Brasilien schließt indigene Sprecherin von UN-Forum aus 19 Mai 2011

Der Belo Monte Staudamm würde große Teile des Amazonas-Regenwaldes zerstören, auf den Tausende Indigene angewiesen sind.
Der Belo Monte Staudamm würde große Teile des Amazonas-Regenwaldes zerstören, auf den Tausende Indigene angewiesen sind.
© Terence Turner

Die brasilianische Indianerschutzbehörde FUNAI hat die bekannte indigene Sprecherin Azelene Kaingang von der Teilnahme am Treffen des UN-Forums für indigene Angelegenheiten (UNPFII) ausgeschlossen.

Azelene Kaingang, eine Soziologin die seit über 20 Jahren für die Rechte der indigenen Bevölkerung Brasiliens kämpft, sagte, sie sei geschockt und wütend über die Entscheidung.

Durch Kaingangs Teilnahme am UN-Forum, dass zurzeit in New York stattfindet, wären Brasilien keine Kosten entstanden.

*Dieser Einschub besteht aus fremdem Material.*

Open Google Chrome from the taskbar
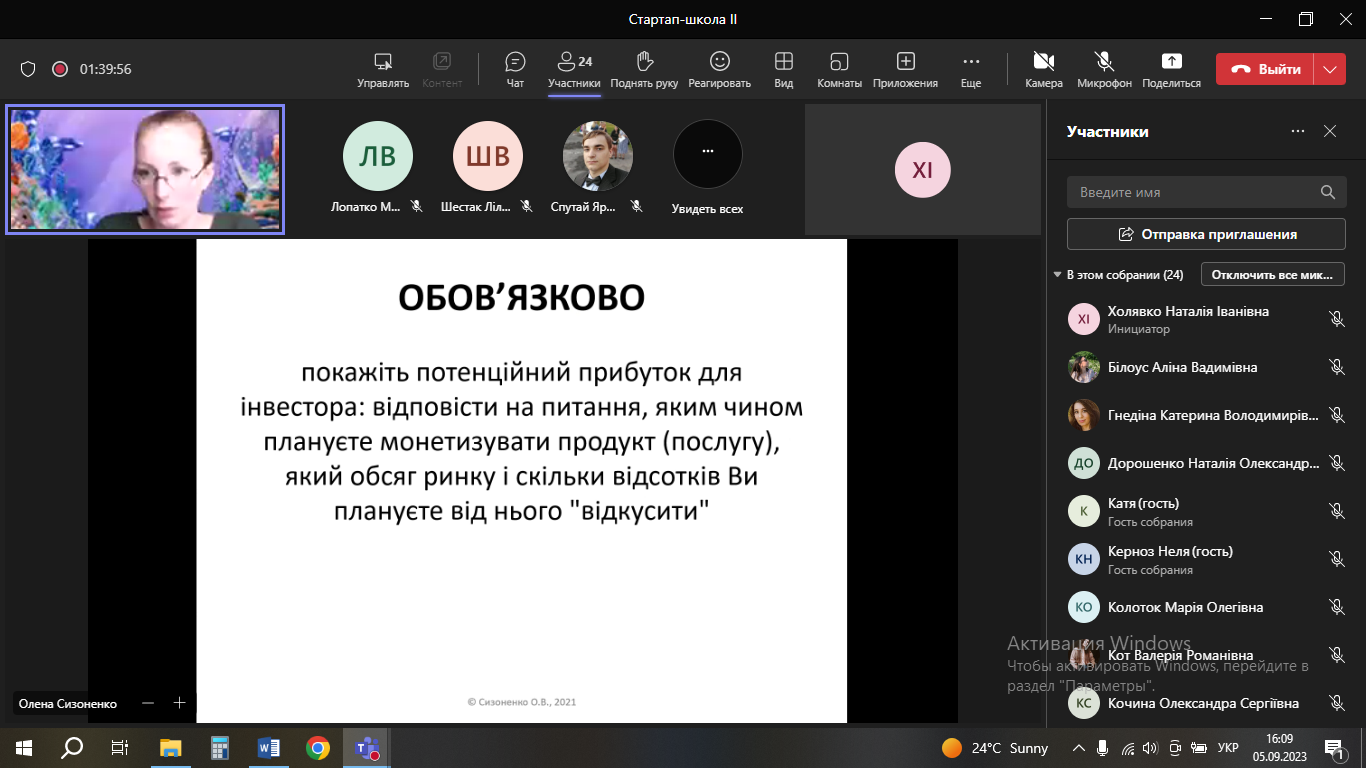The width and height of the screenshot is (1366, 768). pos(318,748)
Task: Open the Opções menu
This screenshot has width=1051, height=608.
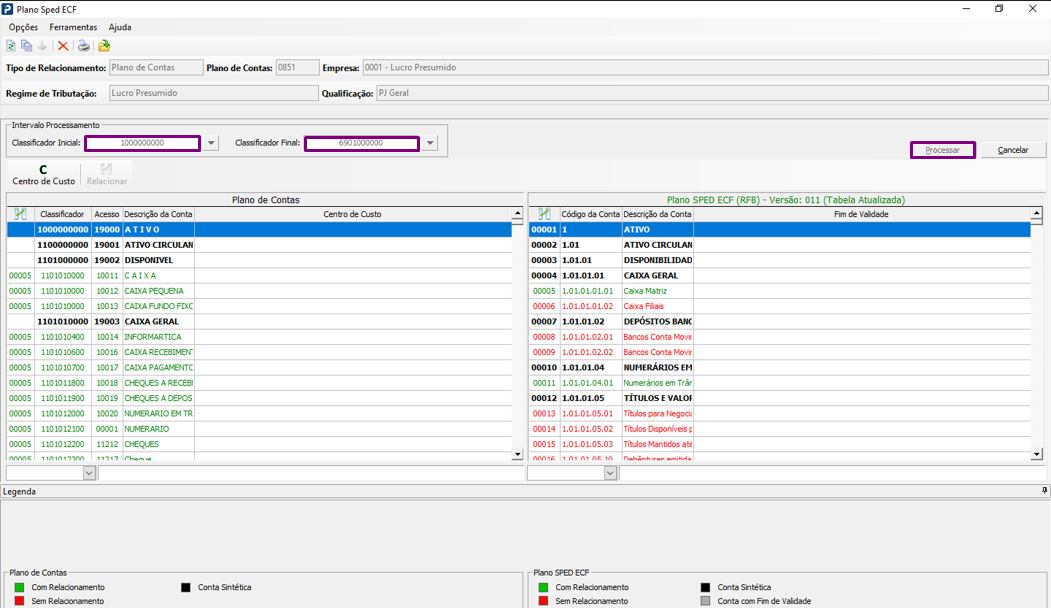Action: (x=23, y=27)
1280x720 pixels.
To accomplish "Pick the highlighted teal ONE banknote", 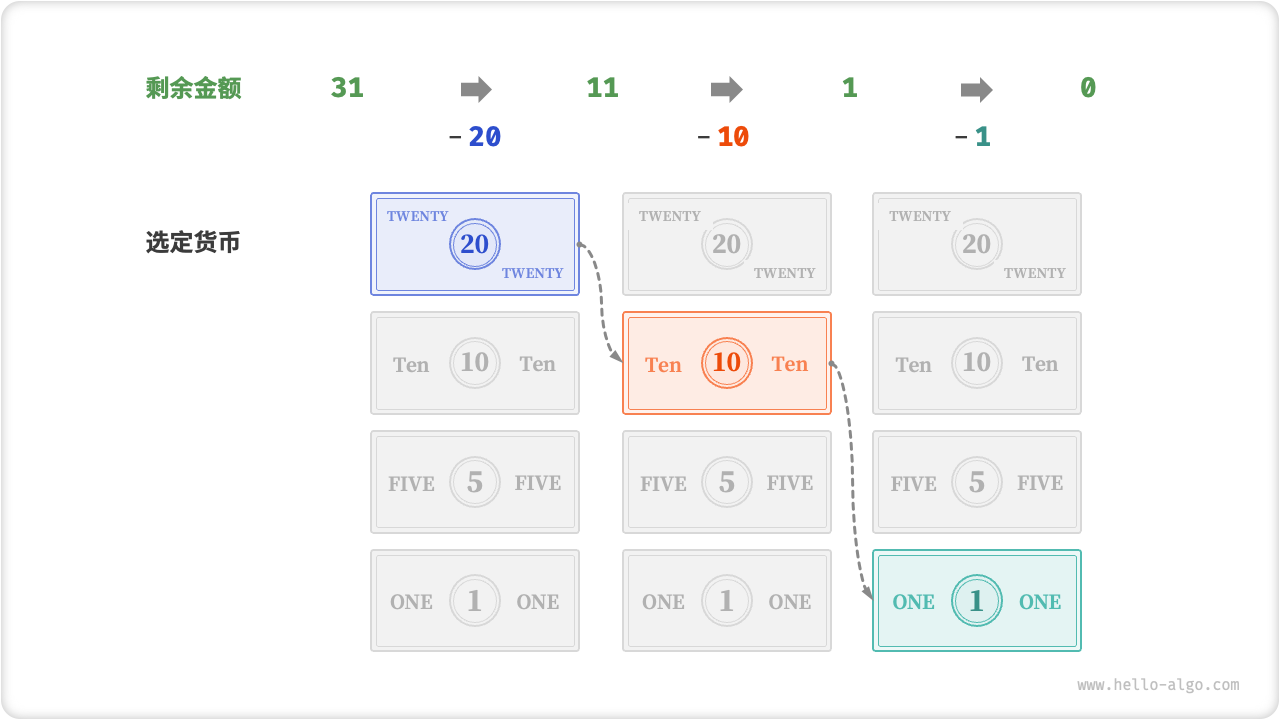I will (x=977, y=601).
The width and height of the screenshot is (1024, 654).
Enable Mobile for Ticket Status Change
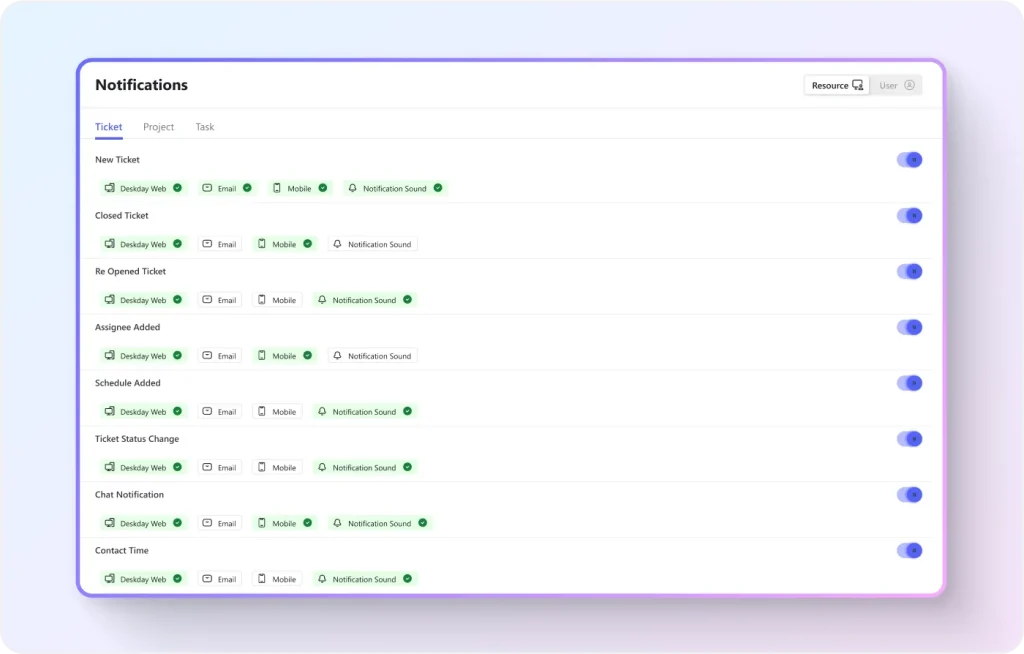point(277,468)
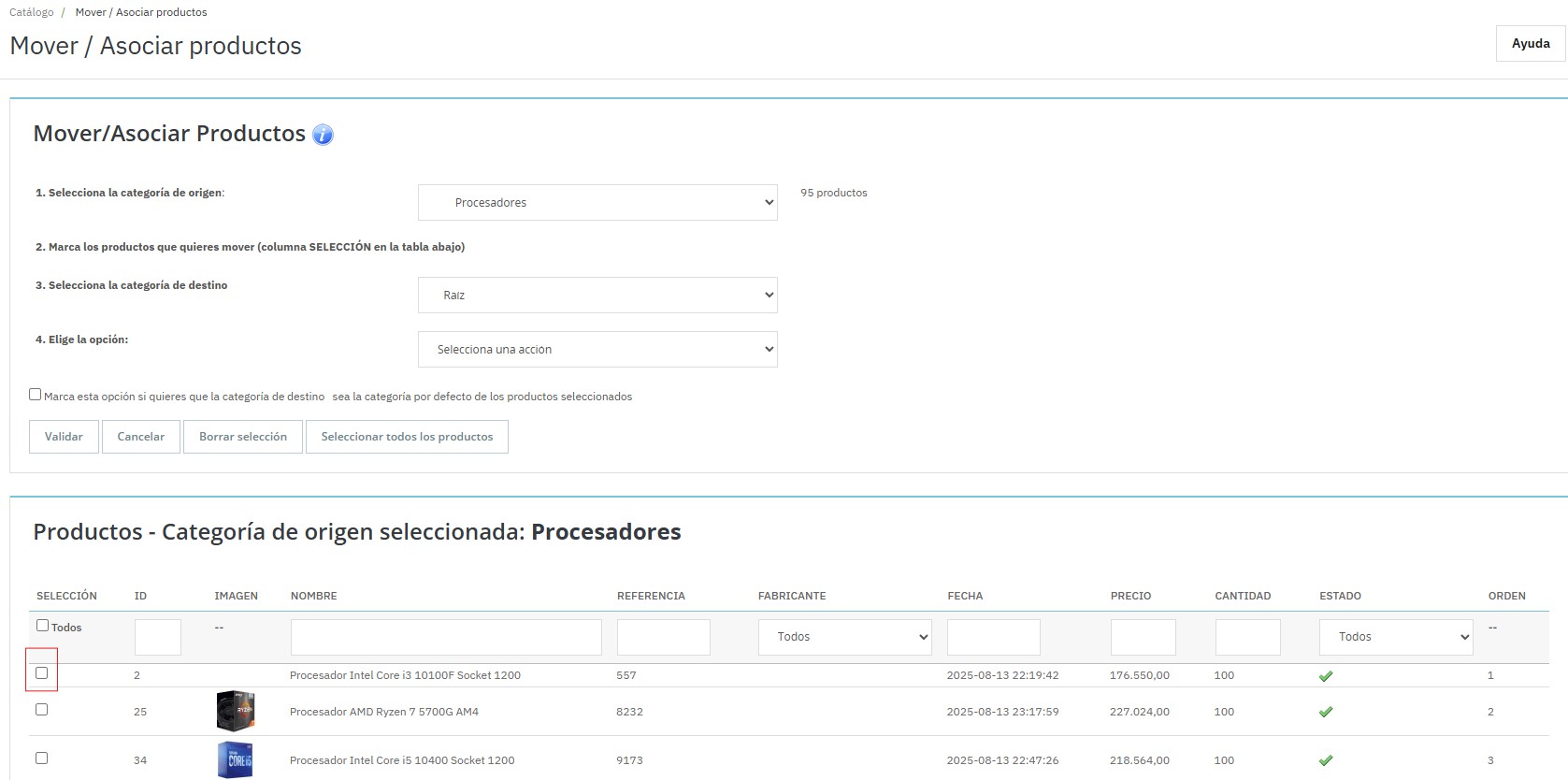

Sie hatte beabsichtigt über das Scheitern der Regierung Brasiliens zu sprechen, indigene Völker wegen des kontroversen Belo Monte Staudamms zu konsultieren. Sie wollte zudem über die Weigerung der Regierung sprechen, auf die Empfehlung der Inter-Amerikanischen Menschenrechtskommission zu reagieren, die einen Baustopp des Staudamms aufgrund sozialer und ökologischer Bedenken gefordert hatte.

Berichten zufolge hat FUNAI Kaingang jedoch angewiesen nicht an dem Treffen teilzunehmen und stattdessen zwei nicht-indigene Mitarbeiter der Behörde zu dem Treffen gesandt. FUNAI soll angegeben haben, dass die Teilnahme eines weiteren Repräsentanten nicht „im Interesse der öffentlichen Verwaltung“ sei.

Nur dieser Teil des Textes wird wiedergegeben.